**CONSIGNES DE L'EXERCICE:**
(1) Répondez brièvement aux questions suivantes à partir de l'extrait consacré au Parquet européen.
(a) Plutôt qu'un seul procureur pour toute l'UE, quelle formule les États membres privilégient-ils ?
(b) Quelles autorités insistent pour que soient décidés tous les détails de l'organisation d'un tel Parquet européen ?
(c) Quelle unité de coopération judiciaire de l'Union européenne le territoire des Pays-Bas abrite-t-il déjà ?
(2) Prolongez l'extrait consacré au Parquet européen en reprenant après sa dernière phrase.

*** EXTRAIT DU TEXTE

Le dossier de la création d’un Parquet européen, instance qui doit permettre de mieux défendre les intérêts financiers de l’UE, prendra pour sa part bien de plus de temps. Les Etats membres ne sont pas d’accord avec la nomination d’un seul procureur pour toute l’UE, mais sont au contraire favorables à ce qu’il y ait un procureur par Etat membre. Dans ce cas, "sans règles claires, ce sera le chaos", fait remarquer Martine Reicherts. Ainsi, l’idée pour l’instant discutée est qu’en cas de délit dans un Etat membre, ce soit le procureur de ce pays, qui a le double avantage de mieux connaître le système et la langue, qui enquête, mais il aura besoin de consulter en leur qualité d’experts plusieurs de ses homologues d’autres Etats membres. La Commissaire européenne souligne que les autorités allemandes insistent pour que soient décidés tous les détails de l’organisation d’un tel Parquet européen, afin d’éviter que naisse une nouvelle bureaucratie de l’interprétation de textes qui ne seraient pas assez détaillés.
Martine Reicherts a par ailleurs souligné la composante luxembourgeoise de ce dossier, à savoir la question du siège du Parquet, que le Luxembourg aimerait accueillir. "Dans le court temps durant lequel je suis là, je peux aider pour la recherche", a déclaré Martine Reicherts. Si une commissaire n’a pas à défendre les intérêts d’un Etat membre, comme un journaliste le lui a fait remarquer, il n’en reste pas moins que "chaque commissaire est plus proche d’un pays que d’un autre", dit-elle. "Il est important que la position du Luxembourg soit représentée, pour être expliquée, à l’intérieur de la Commission." Toutefois, les discussions ne seront pas simples. Même si une décision a déjà été prise en 2013, d’autres prétentions se font jour et notamment de la part des Pays-Bas qui peuvent avancer que leur territoire abrite déjà l'unité de coopération judiciaire de l'Union européenne, Eurojust.

******
*** DONNÉES RECUEILLIES

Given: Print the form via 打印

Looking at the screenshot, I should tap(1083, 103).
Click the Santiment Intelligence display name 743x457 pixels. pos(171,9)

******

**CORRIGÉ DE L'EXERCICE:**
(1)
(a) Un procureur par État membre.
(b) Les autorités allemandes.
(c) Eurojust.

(2)
La commissaire européenne fait également savoir qu’un accord devrait intervenir d’ici décembre 2014, concernant les quotas de femmes dans les conseils d’administration des entreprises. Dans ce contexte, Martine Reicherts a salué comme "un premier pas important", le papier stratégique présentée par la ministre luxembourgeoise à l’Egalité des chances, Lydia Mutsch, qui présente l’ambition d’atteindre d’ici 2019 une part de 40 % de femmes dans les conseils d’administrations des fondations et établissements publics ainsi que dans les entreprises dans lequel l’Etat est actionnaire.
Interrogée au sujet des prochaines auditions des nouveaux commissaires, qui s'échelonneront du 29 septembre au 7 octobre 2014, exercice auquel elle avait dû se soumettre le 15 juillet 2014, Martine Reicherts a souligné l’extrême longueur d’un tel exercice (2 heures 30), qui ne met pas à l’abri d’une faille. "On ne peut pas exclure qu’on dise l’une ou l’autre chose qui témoigne qu’on ne maîtrise pas son sujet comme il le faudrait." Elle imagine toutefois que la "coalition" au pouvoir, composée par le Parti populaire européenne et Socialistes & Démocrates, ne verra pas d’intérêt à retarder la reprise des travaux du Parlement et de la Commission européenne.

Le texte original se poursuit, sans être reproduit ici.